We don’t need an experiment. The time where an AHCA or a BCRA might have reflected something the US would do is gone. The cardboard reads “Universal Healthcare or Bust!”

Trade the Rich Their Taxes for Healthcare

Given the amount of control the wealthy have over the state and federal governments, this might be the best market-driven solution to healthcare. The basic outline is that the rich will pay less in taxes (limited to the portion paying for health-related services) as healthcare costs decrease and coverage levels increase. Since they care enough about taxes to make the Republican Party try to pass these bloodthirsty bills (AHCA and BCRA), we should let the rich take control over their own tax destiny.

Now, it’s a little more complicated than described, because there are more rich people in blue states that already make a bigger effort to increase coverage and decrease costs than many red states do. So the mechanism can’t be “if you live in a state that does better, you pay less tax.” That would also not work due to venue shopping, where the rich would just establish residency in states where they would pay less federal tax (some may already do this, if they can deduct state tax from federal and federal from state; but that depends on whether they can control which state their income comes from).

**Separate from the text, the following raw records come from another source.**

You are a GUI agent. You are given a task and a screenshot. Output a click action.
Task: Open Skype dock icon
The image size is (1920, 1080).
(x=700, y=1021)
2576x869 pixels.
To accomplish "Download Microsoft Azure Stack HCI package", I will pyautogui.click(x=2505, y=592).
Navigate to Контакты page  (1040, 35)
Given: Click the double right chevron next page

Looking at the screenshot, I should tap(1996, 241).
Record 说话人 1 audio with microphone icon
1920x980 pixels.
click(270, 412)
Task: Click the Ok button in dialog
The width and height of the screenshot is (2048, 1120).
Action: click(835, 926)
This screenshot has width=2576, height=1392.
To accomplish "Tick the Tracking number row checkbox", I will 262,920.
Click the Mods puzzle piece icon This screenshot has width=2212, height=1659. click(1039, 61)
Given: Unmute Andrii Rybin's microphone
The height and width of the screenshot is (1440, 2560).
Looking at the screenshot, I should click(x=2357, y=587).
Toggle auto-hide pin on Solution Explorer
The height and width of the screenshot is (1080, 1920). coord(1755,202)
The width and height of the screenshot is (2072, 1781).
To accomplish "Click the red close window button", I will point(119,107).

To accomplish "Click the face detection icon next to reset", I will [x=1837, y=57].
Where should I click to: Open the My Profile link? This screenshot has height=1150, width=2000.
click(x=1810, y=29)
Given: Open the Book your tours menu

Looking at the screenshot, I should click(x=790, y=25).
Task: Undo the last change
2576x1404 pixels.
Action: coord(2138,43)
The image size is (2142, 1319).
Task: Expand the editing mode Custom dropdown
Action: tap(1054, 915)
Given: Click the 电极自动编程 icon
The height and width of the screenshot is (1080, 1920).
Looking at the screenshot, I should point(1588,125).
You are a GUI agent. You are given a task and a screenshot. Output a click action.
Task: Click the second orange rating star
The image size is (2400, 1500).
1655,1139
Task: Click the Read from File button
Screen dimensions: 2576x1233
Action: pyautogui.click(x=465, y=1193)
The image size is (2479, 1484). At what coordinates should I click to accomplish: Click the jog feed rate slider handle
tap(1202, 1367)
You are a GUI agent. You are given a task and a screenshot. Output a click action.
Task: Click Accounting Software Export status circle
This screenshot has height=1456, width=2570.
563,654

But the basic outline is there. And it could very well be bipartisan if the lever moves both ways. That is, if failure to diminish costs and increase coverage means they pay more tax, the Democrats might be able to deal with a bit of deregulation and help pass it.

Other sticking points would be that there would have to be a fairly rigid definition of coverage (something the Republicans seek to undo with their evil pair of bills), and there would have to be other broad strokes about existing conditions and bans on lifetime and annual maxima. But if the rich hate paying tax that much, they should be drooling at the chance.

Given we pay much more per capita and we don’t even have universal coverage, there should be a lot of cost savings available that the rich can tap to reduce their tax burden. They can buy all the hospitals and streamline them. They can focus on prevention and interventions for patients with high-cost conditions. They can buy the pharmaceutical companies and slash back the price hikes we’ve seen in recent years. Invest heavily in automation.

But one way or another, this country needs affordable care for everybody. If the rich want to get lower taxes in the bargain, I suggest that Congress lets them pull all of us up by their bootstraps.